When I did my initial research on the Talpiot tombs in preparation for my book, The Jesus Dynasty, published in 2006, I carefully checked with both Shimon Gibson and Amos Kloner as to whether there might possibly be any other records on this tomb. Gibson had nothing but his drawing and Kloner gave me his official reply in writing:
I don’t have any further information concern the location of each ossuary which matches the catalogue numbers. It should be explained that the burial chamber was filled with dirt of about 50 cms high and the ossuaries were not seen in the first visit of mine at the site. Very little was written by Gat and nothing concern this burial was included in the few papers submitted to me by Ruth Gat his widow, after he passed away. ((E-mail dated January 31, 2008))

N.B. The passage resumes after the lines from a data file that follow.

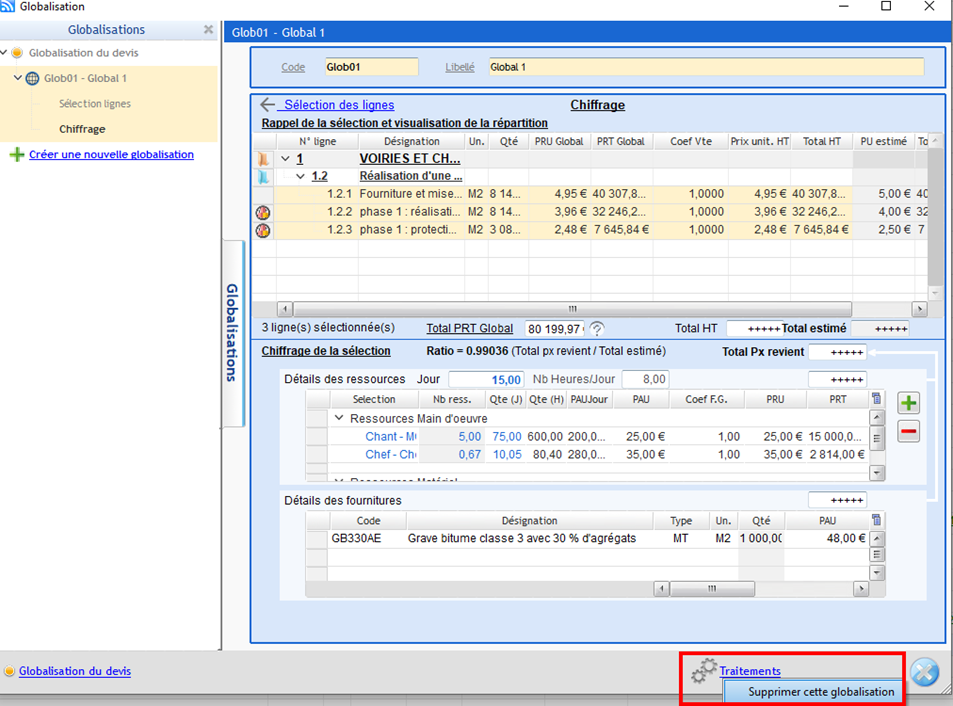The height and width of the screenshot is (706, 953).
Task: Open the Globalisation du devis link at bottom
Action: 74,672
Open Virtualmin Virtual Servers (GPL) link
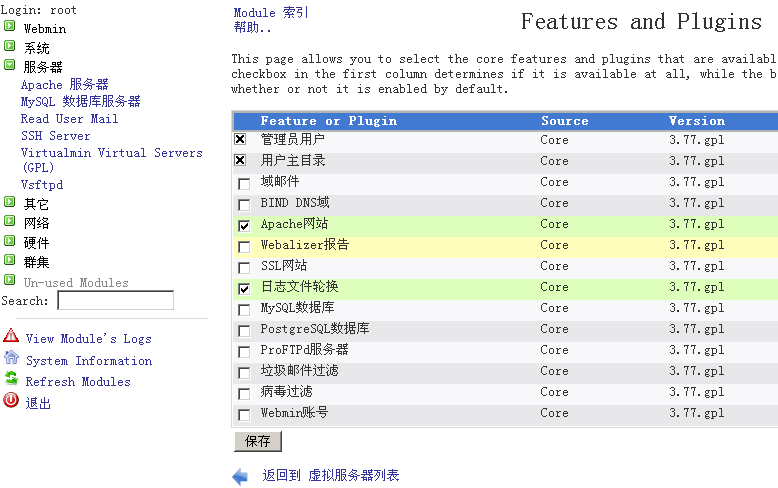This screenshot has height=488, width=778. pyautogui.click(x=112, y=160)
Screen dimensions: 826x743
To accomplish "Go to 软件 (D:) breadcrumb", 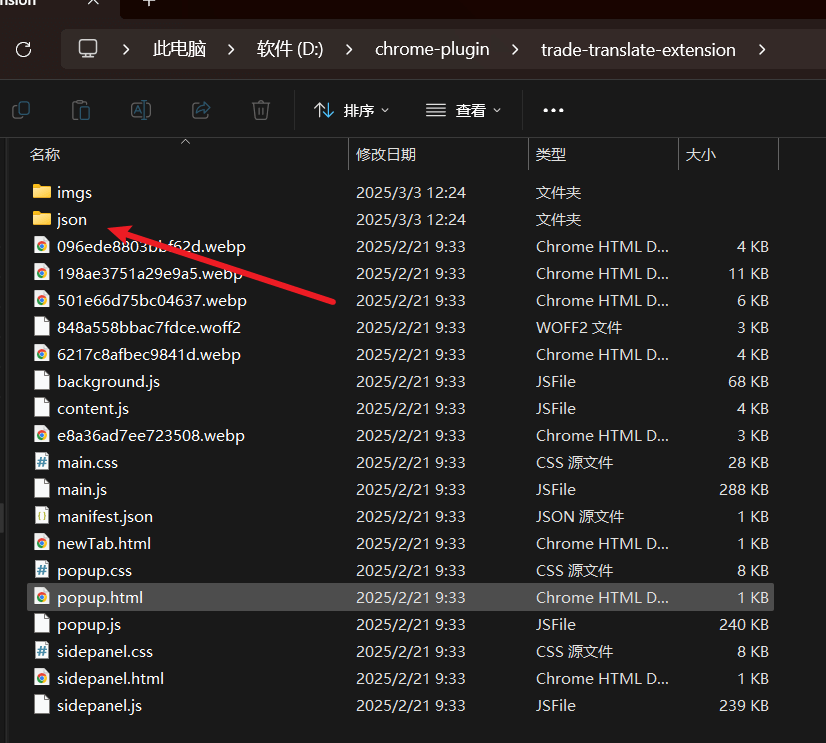I will [290, 49].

I am not interested in assigning blame here so much as expressing regret at this loss of such basic information. It would be interesting to know if this kind of basic failure to record the loci of artifacts in various tomb excavations of the time was typical or atypical.
This gap in our knowledge has spurred some heroic efforts to make up for the loss, the most ambitious surely by John Koopman, who has helped me with my own research. John had the idea, knowing Shimon’s proclivity for accuracy and exactitude, of taking his map and trying to correlate the shape and sizes of the ossuaries in the drawing with the actual dimensions of the nine ossuaries in the Israel State Collection, that is their relative lengths and widths. Shimon Gibson later told me he had tried to do the same thing. John’s diligence is truly admirable and his results are quite fascinating, but unfortunately inconclusive.